The best – and easiest – thing you can do when introducing your kids to the world of money is to talk about it – openly, honestly, and regularly.
Talking about money doesn’t need to be a big deal. Just include your child in conversations about money whenever you can.
We’ve got a guide for introducing kids to world of money, but here are a few ideas to get things started:
Next time you tap to pay for a coffee
Explain how that machine is talking to the bank where you keep your money. Tell them about how you’re able to buy the coffee because you’ve worked to make money.
When you go shopping on the weekend
Point out the price tags on different items, and talk about how we need money to buy what we want. Make a game out of finding the prices in each shop you visit.
As you’re doing the weekly grocery shop
Talk to your child about the cost. Ask why two different items – an apple and watermelon if they’re young, or similar cookies if they’re older – might have different prices.
2. Get some money flowing
If you really want to teach your child about money, think about giving them some of their own. That could be as a little regular pocket money, or as a reward for helping out around the house.
When your kids are a bit older, why not encourage them to make money outside the house. Even before they’re first job, kids can earn a bit of extra cash from washing grandpa’s car, making cards to sell at school, or walking a neighbour’s dog.
And don’t be afraid to have some fun with it! Now is a great time to show kids that making money doesn’t have to be boring. Work can be something you enjoy, as well as something you need to do.
The power of pocket money
Pocket money is a great tool for teaching children about the world of finance. But what’s the right amount?
Truth is, there’s no hard and fast answer. It depends on your family situation, their age, and your values.
As a guide, the going rate per week for the average Aussie kid is between $5 and $7 for kids under 10, and then between $8 and $12 for those over 10 years. At the end of the day, do whatever feels right to you!
3. An account of their own
While cash and piggy banks have their place, setting your child up with a bank account is a great way to teach them about money.
When you do set up their first account, try to involve your child in the experience. Explain what a bank account is, and how it can help to keep their money safe. Show them how to check their balance, and make it easy for them to do it whenever they want.

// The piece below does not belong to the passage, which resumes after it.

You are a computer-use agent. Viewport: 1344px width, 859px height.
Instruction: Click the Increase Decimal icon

It’s important that children feel ownership over their money – it is theirs, after all. If your child is old enough, talk them through the idea of interest. Explain how the money that goes into their bank account grows over time because the bank will pay them interest.
4. Find a reason to save
Saving is much more exciting when you have a specific reason for doing it – whether you’re a kid or a grown-up.

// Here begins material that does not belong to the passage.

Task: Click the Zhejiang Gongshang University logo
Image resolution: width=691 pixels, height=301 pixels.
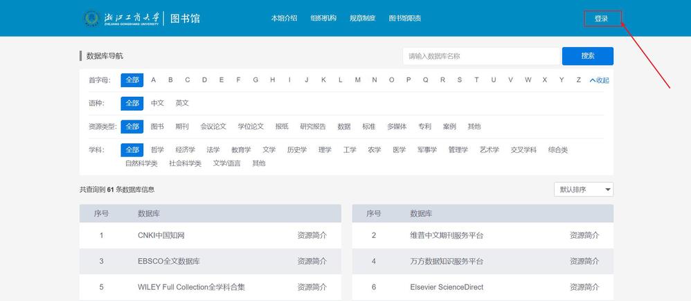Action: 122,18
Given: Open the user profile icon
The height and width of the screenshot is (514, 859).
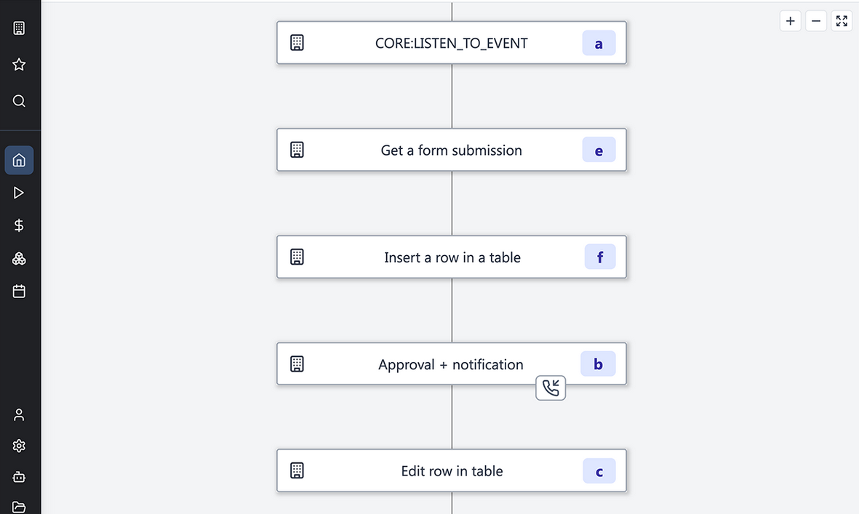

Encourage your little one to dream up something they really want, and work together to figure out how much they’ll need to save each week to make it theirs.
For younger kids, try making a savings chart together and sticking it somewhere prominent in the house. That way, they can actually see their progress – and how much longer they have to go.

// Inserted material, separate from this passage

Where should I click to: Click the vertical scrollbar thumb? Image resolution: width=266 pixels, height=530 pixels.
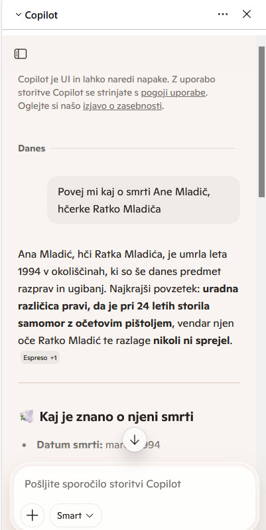click(x=261, y=122)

Getting started with savings can be tough, especially if you’ve got a big goal in mind. The same goes for kids – excitement can easily fade as time goes by. While reaching their goal will be a great reward, keep the thrill alive with rewards along the way.
If your kiddo has a big dream in mind, work with them to make some smaller goals along the way. Then you can add to the excitement by planning a special treat when they hit a goal, or kicking in some extra cash to mark a milestone.
6. Leave room for mistakes
Letting kids handle their own money means they’ll make some mistakes – but that’s okay.
Don’t get us wrong, it’s hard to watch your kid mess up when it comes to money. You’ll be tempted to step in, but do your best to give them the space to make their own mistakes – sometimes, that’s the best way to learn. Just make sure you’re there when things go wrong.